### [AIM OF THE TASK]
Change "toolbar" to "formatting bar" everywhere in the lines below, leaving everything else as it is. Leave the pictures out of your answer.

[Word and element location records]

--- START ---

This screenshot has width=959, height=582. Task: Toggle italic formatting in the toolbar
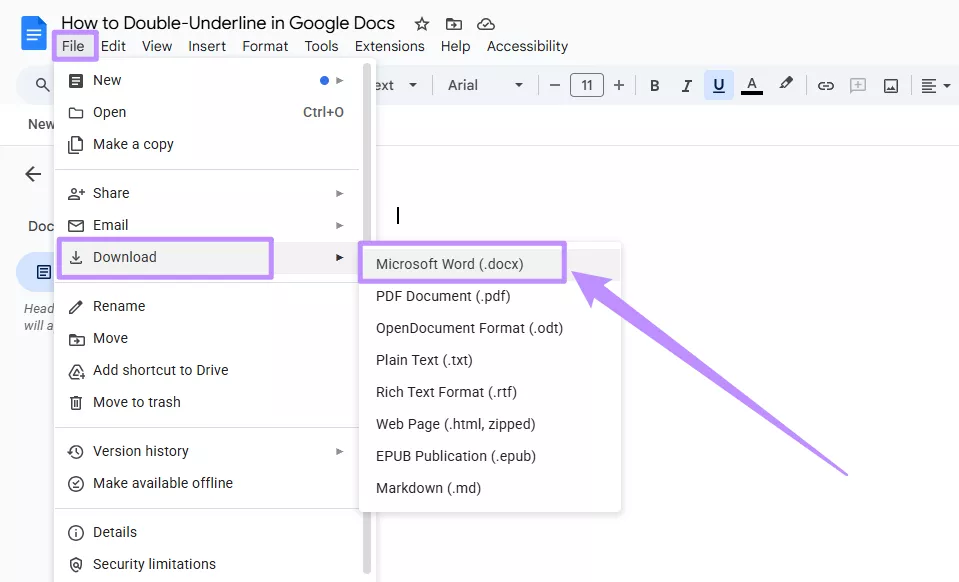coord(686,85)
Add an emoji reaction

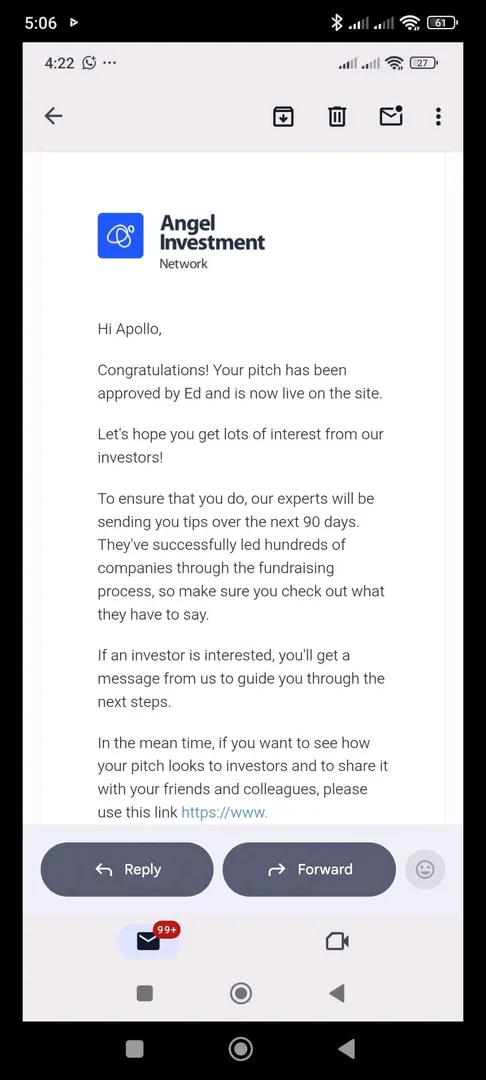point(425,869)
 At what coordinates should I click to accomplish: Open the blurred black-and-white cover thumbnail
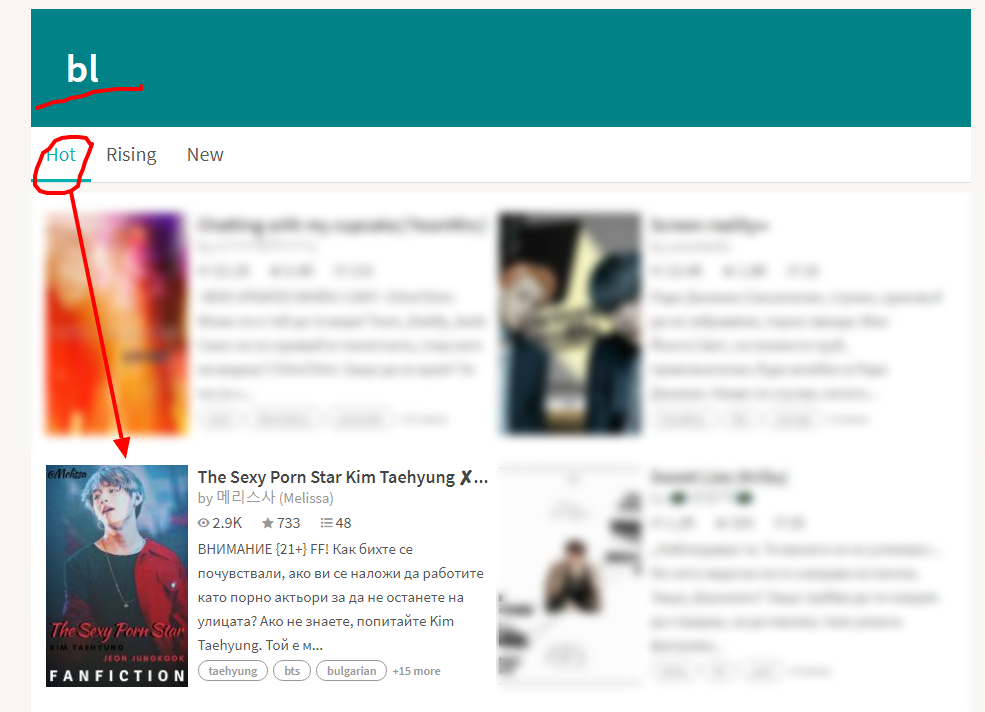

--- END ---

### [TASK RESULT]
This screenshot has width=959, height=582. Task: Toggle italic formatting in the formatting bar
coord(686,85)
Add an emoji reaction

point(425,869)
 At what coordinates should I click to accomplish: Open the blurred black-and-white cover thumbnail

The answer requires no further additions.